§ **What needs to be done**: Please express the listing below as a JSON list of strings, one string per line and no entries for blank lines, covering only the part from the start of the listing through the line containing "click(26, 26)".

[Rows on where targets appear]

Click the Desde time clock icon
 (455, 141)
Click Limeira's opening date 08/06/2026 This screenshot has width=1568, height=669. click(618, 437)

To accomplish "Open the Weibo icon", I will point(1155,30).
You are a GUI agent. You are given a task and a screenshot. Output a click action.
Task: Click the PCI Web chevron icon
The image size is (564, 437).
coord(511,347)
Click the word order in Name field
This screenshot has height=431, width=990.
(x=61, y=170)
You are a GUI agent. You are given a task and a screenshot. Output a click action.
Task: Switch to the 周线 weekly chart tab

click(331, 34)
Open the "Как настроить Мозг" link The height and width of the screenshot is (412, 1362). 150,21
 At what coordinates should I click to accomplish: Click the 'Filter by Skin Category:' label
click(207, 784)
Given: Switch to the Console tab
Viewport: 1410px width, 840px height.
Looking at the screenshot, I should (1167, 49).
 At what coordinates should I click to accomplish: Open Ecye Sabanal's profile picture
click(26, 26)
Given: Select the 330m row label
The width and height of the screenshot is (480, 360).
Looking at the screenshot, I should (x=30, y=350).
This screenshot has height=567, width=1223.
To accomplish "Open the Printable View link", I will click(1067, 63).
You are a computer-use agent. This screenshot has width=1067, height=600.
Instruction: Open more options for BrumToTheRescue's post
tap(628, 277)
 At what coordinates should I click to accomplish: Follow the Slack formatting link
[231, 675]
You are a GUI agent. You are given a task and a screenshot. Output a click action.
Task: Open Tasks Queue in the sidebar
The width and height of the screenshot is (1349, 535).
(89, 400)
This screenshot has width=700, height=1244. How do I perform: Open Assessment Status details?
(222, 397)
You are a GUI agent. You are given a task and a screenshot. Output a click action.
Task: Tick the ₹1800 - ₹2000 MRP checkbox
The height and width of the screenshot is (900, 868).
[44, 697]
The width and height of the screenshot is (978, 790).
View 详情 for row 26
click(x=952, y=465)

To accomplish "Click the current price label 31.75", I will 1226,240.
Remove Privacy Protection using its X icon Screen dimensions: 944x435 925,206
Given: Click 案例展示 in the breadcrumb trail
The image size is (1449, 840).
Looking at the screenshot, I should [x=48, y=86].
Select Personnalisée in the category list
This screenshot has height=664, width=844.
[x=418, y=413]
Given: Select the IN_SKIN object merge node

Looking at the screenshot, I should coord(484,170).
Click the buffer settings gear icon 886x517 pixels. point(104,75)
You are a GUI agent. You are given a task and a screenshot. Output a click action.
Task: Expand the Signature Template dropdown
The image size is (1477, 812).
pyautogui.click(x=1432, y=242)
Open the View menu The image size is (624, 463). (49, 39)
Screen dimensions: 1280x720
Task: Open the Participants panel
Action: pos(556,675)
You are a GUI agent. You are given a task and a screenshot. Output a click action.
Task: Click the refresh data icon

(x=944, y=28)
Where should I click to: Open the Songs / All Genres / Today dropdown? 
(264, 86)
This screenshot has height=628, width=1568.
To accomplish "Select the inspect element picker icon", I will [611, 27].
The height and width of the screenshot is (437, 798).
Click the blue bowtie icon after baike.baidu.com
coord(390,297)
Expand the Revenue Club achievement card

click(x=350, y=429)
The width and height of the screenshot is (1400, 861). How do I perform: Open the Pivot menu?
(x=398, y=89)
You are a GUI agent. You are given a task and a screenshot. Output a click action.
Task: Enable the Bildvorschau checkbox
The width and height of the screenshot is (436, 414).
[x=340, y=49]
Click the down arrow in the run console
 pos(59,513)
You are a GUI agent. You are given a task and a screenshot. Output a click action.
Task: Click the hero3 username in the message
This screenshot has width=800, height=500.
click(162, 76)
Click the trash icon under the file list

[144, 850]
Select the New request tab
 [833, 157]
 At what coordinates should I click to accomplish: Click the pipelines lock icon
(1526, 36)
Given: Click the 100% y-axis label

§ **Response to the exercise**:
[
  "Click the Desde time clock icon",
  " (455, 141)",
  "Click Limeira's opening date 08/06/2026 This screenshot has width=1568, height=669. click(618, 437)",
  "To accomplish \"Open the Weibo icon\", I will point(1155,30).",
  "You are a GUI agent. You are given a task and a screenshot. Output a click action.",
  "Task: Click the PCI Web chevron icon",
  "The image size is (564, 437).",
  "coord(511,347)",
  "Click the word order in Name field",
  "This screenshot has height=431, width=990.",
  "(x=61, y=170)",
  "You are a GUI agent. You are given a task and a screenshot. Output a click action.",
  "Task: Switch to the 周线 weekly chart tab",
  "click(331, 34)",
  "Open the \"Как настроить Мозг\" link The height and width of the screenshot is (412, 1362). 150,21",
  " At what coordinates should I click to accomplish: Click the 'Filter by Skin Category:' label",
  "click(207, 784)",
  "Given: Switch to the Console tab",
  "Viewport: 1410px width, 840px height.",
  "Looking at the screenshot, I should (1167, 49).",
  " At what coordinates should I click to accomplish: Open Ecye Sabanal's profile picture",
  "click(26, 26)"
]